What you should do » Where does the string "will" appear in the records? Copy every line that contains it.
--- Exercise input Enclosed Below ---
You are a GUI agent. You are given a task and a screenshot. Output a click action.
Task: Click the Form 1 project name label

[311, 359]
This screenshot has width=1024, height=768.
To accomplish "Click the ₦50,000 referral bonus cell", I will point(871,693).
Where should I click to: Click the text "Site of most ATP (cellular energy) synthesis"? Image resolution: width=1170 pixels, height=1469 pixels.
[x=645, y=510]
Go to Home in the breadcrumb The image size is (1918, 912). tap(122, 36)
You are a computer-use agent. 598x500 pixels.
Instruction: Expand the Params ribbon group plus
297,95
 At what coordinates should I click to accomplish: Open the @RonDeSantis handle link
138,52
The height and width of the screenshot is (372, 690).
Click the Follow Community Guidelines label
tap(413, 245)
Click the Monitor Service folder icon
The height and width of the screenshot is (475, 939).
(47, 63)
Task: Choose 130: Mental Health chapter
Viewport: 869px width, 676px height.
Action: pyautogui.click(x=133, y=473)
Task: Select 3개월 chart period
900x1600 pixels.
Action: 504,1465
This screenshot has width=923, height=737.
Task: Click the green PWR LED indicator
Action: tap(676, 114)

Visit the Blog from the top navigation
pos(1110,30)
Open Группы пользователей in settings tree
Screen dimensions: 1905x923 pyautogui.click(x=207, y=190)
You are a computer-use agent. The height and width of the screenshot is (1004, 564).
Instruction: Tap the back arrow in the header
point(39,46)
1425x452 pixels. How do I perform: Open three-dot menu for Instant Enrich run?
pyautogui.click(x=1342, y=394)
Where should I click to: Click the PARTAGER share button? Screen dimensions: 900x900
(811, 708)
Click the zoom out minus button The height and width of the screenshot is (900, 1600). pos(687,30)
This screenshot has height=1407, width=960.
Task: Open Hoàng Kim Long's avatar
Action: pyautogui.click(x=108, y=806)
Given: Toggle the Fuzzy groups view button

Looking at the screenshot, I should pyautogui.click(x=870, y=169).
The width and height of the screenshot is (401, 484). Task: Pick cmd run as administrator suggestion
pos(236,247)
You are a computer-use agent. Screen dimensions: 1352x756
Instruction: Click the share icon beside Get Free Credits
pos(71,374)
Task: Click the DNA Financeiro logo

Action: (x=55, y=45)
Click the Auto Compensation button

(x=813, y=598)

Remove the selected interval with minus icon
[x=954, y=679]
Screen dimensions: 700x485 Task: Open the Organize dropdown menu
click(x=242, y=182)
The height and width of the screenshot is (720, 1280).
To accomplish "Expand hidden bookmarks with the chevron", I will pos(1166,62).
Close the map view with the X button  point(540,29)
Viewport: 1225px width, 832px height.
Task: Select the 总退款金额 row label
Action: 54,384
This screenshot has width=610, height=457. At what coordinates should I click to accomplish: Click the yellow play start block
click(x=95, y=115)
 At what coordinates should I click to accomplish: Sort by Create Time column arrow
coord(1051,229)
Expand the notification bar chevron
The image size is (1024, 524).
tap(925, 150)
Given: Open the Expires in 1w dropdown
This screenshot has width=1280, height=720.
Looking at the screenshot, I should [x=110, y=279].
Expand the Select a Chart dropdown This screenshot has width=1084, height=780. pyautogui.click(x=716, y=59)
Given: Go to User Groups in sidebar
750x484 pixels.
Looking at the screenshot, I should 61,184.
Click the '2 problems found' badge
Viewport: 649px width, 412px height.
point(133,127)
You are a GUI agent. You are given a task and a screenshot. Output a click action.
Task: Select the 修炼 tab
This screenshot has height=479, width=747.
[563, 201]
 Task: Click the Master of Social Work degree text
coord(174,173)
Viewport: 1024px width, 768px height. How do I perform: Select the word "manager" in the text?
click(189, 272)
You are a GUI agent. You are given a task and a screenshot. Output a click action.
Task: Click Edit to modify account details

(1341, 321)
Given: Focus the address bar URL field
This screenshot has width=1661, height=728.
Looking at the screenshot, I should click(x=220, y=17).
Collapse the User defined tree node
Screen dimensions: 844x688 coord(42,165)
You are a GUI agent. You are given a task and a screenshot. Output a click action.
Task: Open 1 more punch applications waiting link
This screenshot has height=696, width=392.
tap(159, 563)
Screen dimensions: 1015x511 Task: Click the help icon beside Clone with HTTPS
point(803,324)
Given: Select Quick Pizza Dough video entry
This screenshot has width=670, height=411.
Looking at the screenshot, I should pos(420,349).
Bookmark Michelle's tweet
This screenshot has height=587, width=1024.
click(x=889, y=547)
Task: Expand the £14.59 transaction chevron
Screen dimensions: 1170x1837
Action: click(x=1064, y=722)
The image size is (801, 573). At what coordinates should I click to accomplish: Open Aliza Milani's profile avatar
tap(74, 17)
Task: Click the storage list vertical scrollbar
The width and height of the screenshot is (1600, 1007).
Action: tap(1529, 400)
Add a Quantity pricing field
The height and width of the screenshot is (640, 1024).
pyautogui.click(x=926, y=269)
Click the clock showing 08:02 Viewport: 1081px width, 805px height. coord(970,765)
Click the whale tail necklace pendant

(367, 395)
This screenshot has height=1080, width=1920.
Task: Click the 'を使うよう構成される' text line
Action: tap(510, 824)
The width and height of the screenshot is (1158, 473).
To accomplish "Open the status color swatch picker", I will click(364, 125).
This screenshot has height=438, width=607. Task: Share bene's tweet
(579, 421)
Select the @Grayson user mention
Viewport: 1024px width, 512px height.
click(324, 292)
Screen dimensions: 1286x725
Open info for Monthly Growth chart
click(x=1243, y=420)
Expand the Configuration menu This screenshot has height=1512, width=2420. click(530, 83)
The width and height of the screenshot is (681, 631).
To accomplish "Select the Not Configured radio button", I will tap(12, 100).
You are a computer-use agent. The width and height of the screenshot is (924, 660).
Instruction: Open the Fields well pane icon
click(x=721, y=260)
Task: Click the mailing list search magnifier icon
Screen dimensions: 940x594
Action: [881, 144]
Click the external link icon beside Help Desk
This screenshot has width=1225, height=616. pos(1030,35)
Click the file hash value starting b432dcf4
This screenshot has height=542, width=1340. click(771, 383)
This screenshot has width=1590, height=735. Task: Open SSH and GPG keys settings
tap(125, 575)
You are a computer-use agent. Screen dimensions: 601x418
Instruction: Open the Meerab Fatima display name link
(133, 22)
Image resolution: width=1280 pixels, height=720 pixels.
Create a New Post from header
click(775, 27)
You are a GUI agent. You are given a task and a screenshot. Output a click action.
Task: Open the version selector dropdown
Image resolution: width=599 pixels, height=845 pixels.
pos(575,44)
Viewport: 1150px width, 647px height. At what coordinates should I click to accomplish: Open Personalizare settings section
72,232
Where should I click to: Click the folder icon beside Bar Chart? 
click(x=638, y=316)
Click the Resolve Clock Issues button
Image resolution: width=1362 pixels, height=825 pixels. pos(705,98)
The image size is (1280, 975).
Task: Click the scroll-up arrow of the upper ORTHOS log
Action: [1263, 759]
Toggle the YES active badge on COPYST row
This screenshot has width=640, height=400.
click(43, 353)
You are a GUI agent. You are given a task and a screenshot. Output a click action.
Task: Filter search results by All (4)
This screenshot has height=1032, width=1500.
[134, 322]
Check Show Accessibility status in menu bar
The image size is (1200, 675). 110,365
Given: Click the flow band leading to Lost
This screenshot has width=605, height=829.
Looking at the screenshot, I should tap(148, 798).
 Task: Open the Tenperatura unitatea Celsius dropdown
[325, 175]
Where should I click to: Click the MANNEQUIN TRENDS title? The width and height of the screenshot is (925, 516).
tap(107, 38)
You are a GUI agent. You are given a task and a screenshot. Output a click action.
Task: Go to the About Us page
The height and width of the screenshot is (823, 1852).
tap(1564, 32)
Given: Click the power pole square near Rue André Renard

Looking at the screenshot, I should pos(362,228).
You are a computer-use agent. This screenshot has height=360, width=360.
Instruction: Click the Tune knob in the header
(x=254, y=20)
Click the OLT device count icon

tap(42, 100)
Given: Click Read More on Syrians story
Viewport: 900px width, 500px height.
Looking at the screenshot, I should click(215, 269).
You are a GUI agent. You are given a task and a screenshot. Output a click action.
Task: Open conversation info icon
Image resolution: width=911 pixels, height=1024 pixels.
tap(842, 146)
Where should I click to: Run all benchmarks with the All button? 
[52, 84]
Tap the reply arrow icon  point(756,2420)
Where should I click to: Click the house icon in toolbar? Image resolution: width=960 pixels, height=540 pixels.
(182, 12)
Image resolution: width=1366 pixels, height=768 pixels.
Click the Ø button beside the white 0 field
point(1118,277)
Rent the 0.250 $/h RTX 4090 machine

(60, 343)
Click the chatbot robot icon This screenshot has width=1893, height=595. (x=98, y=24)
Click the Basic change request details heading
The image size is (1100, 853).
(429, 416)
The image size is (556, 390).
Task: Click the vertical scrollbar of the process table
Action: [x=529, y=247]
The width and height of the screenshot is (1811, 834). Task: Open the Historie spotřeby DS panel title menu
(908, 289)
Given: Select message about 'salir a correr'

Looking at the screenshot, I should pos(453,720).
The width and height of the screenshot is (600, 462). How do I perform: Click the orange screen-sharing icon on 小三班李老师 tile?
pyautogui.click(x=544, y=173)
--- End of Enclosed Exercise input ---
Expected answer »
To accomplish "Click the ₦50,000 referral bonus cell", I will point(871,693).
To accomplish "Expand hidden bookmarks with the chevron", I will pos(1166,62).
To accomplish "Open the status color swatch picker", I will click(364, 125).
To accomplish "Select the Not Configured radio button", I will tap(12, 100).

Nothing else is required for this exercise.